>> START SOURCE MATERIAL

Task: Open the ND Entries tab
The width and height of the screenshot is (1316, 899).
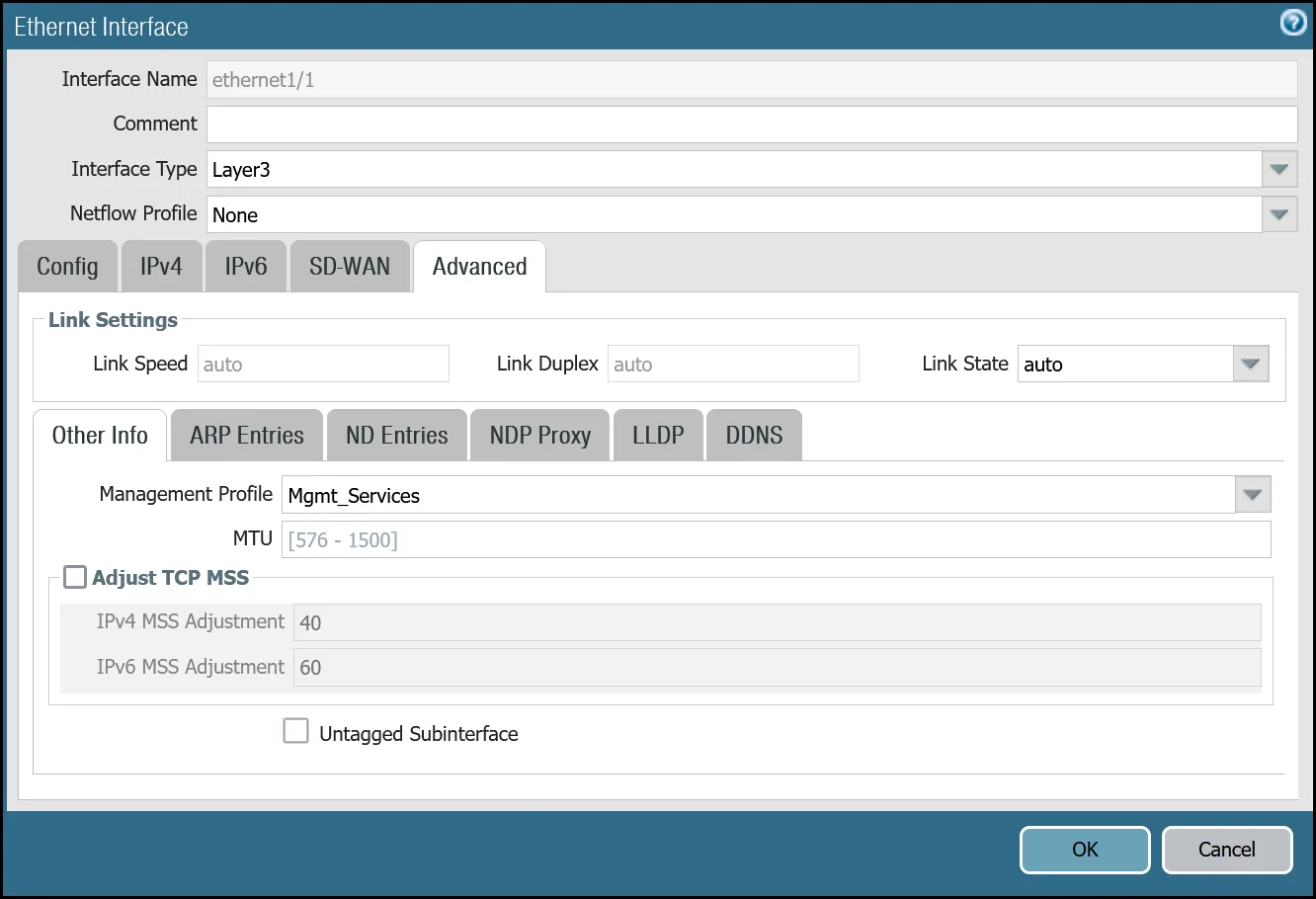Action: (396, 435)
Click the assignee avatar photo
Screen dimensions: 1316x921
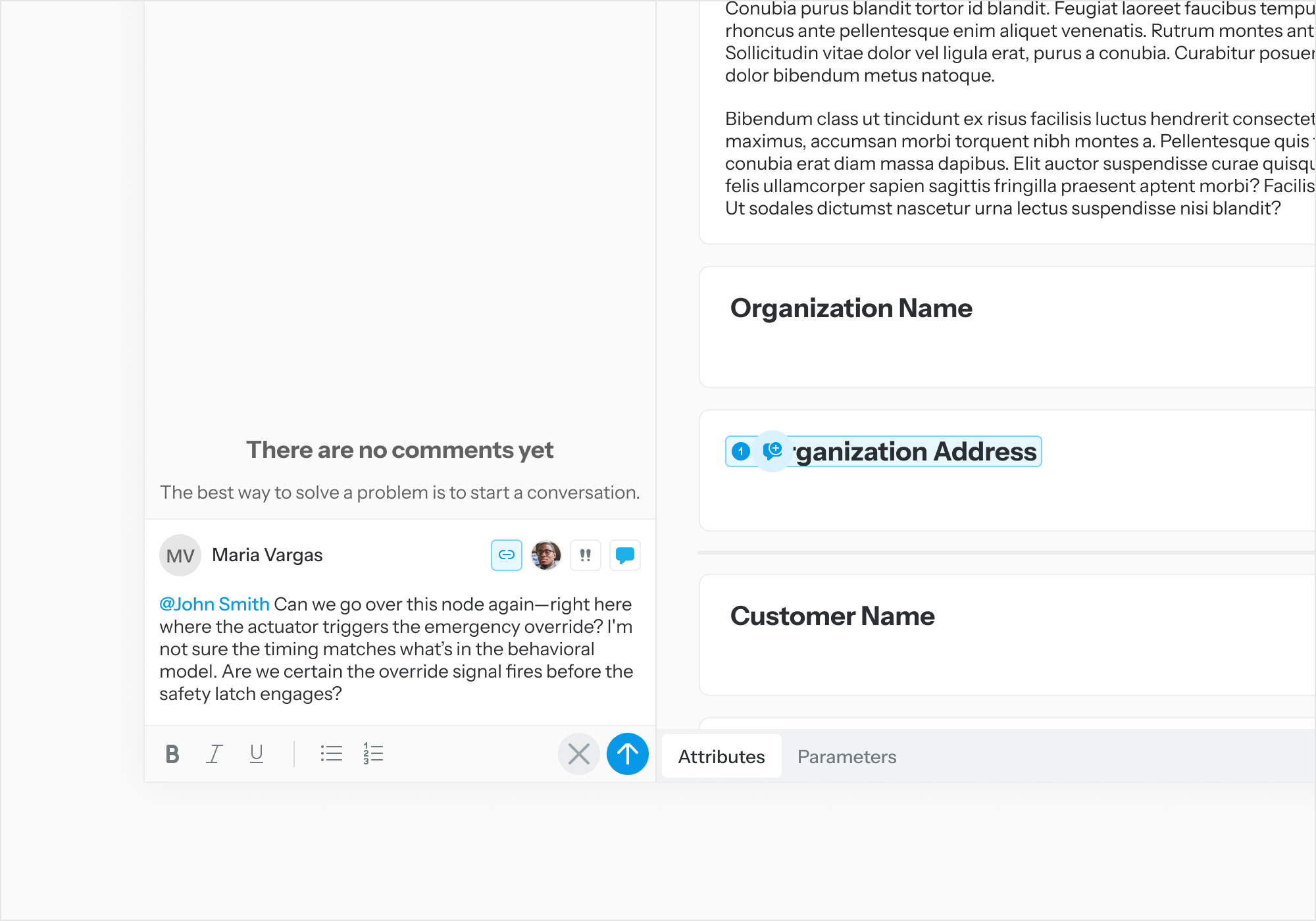(x=545, y=555)
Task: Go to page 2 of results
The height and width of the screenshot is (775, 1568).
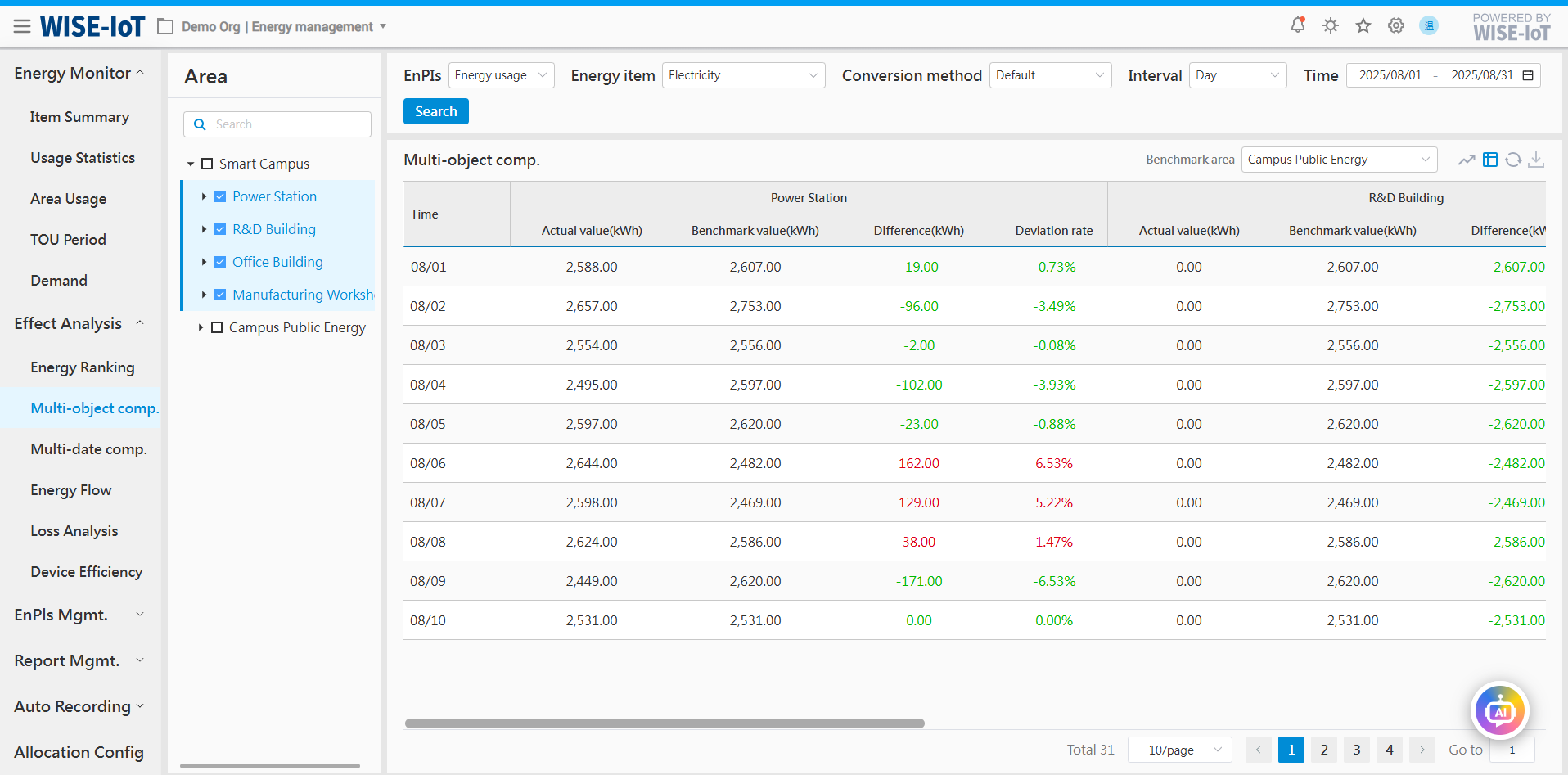Action: pyautogui.click(x=1323, y=750)
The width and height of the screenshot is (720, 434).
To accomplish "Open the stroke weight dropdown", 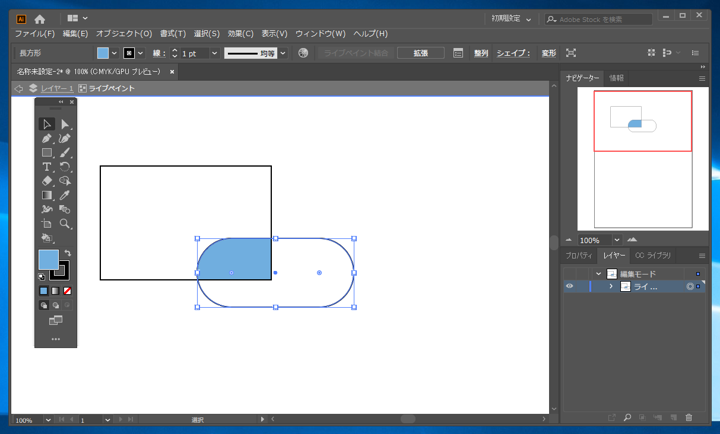I will click(214, 53).
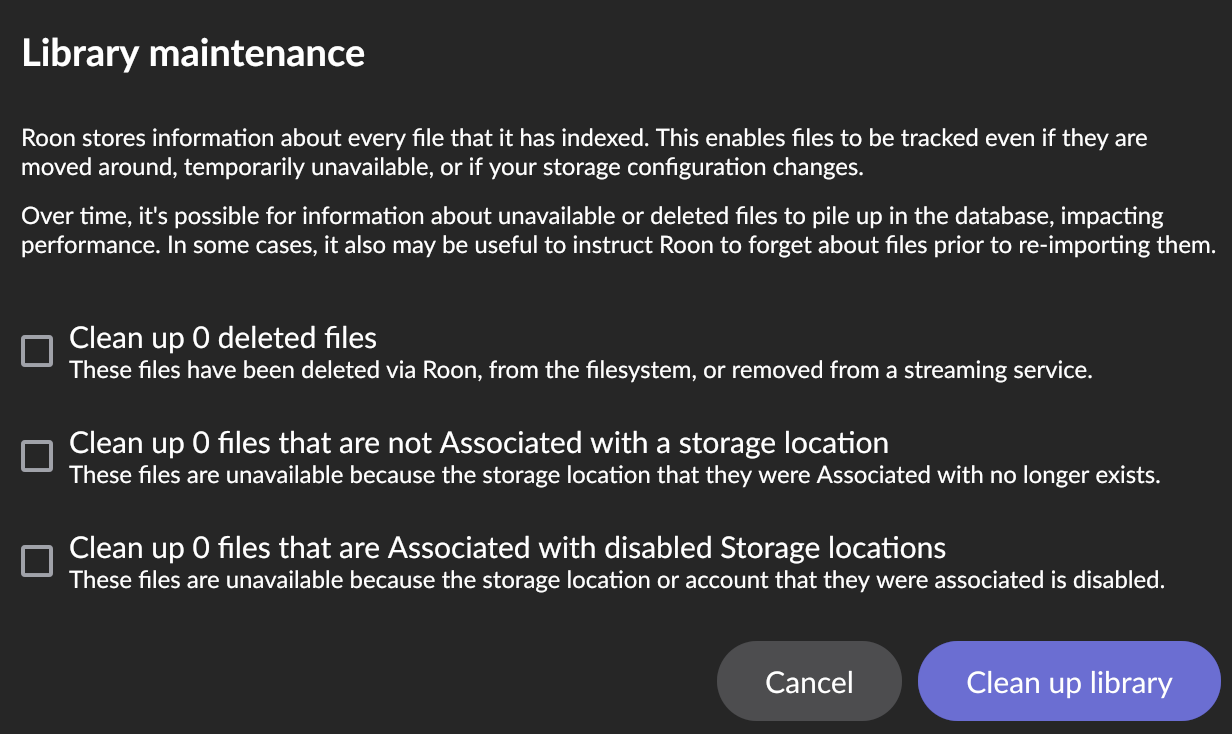This screenshot has width=1232, height=734.
Task: Click line about forgetting files prior to re-importing
Action: 617,245
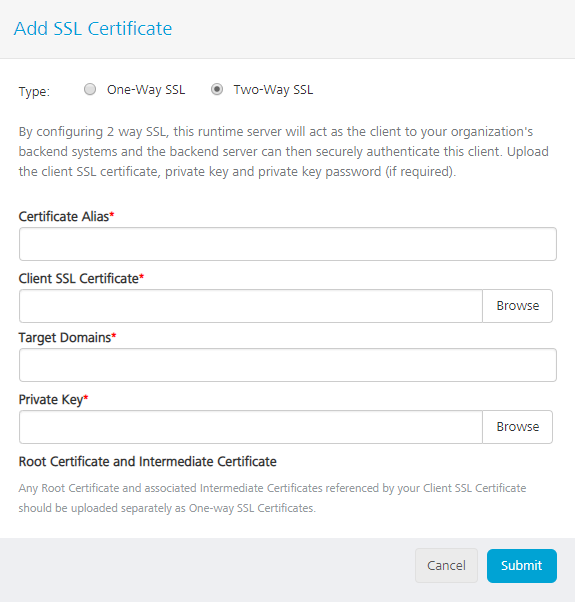Screen dimensions: 575x602
Task: Browse for the Client SSL Certificate file
Action: click(x=517, y=306)
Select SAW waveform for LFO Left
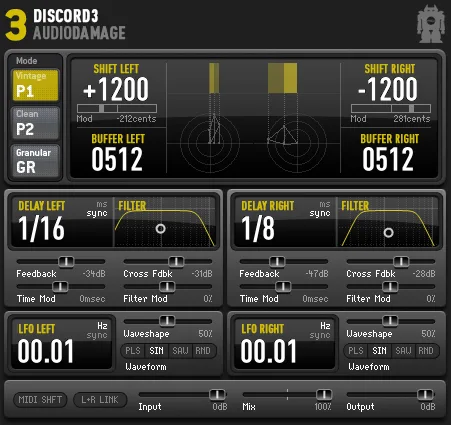 (180, 351)
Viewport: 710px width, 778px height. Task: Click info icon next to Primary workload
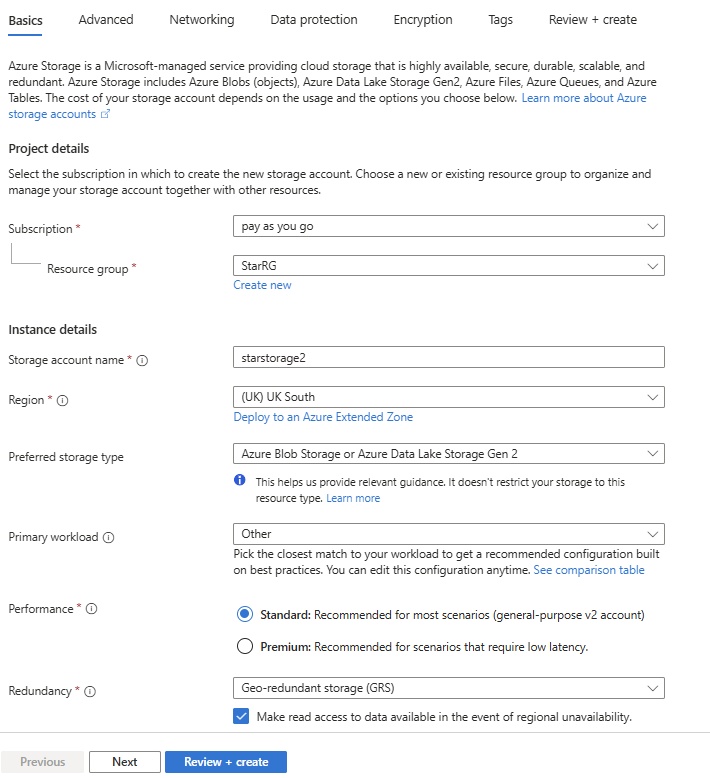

>> END SOURCE MATERIAL

YOUR INSTRUCTIONS:
Rewrite the records from their start up to and including the line with "Action: pyautogui.click(x=1323, y=750)", substituting "profile" for "avatar" and changing nothing else. Leave the pictures out.

TASK OUTPUT:
Task: Open the ND Entries tab
The width and height of the screenshot is (1316, 899).
Action: (396, 435)
Click the assignee profile photo
Screen dimensions: 1316x921
(x=545, y=555)
Task: Go to page 2 of results
The height and width of the screenshot is (775, 1568).
Action: pyautogui.click(x=1323, y=750)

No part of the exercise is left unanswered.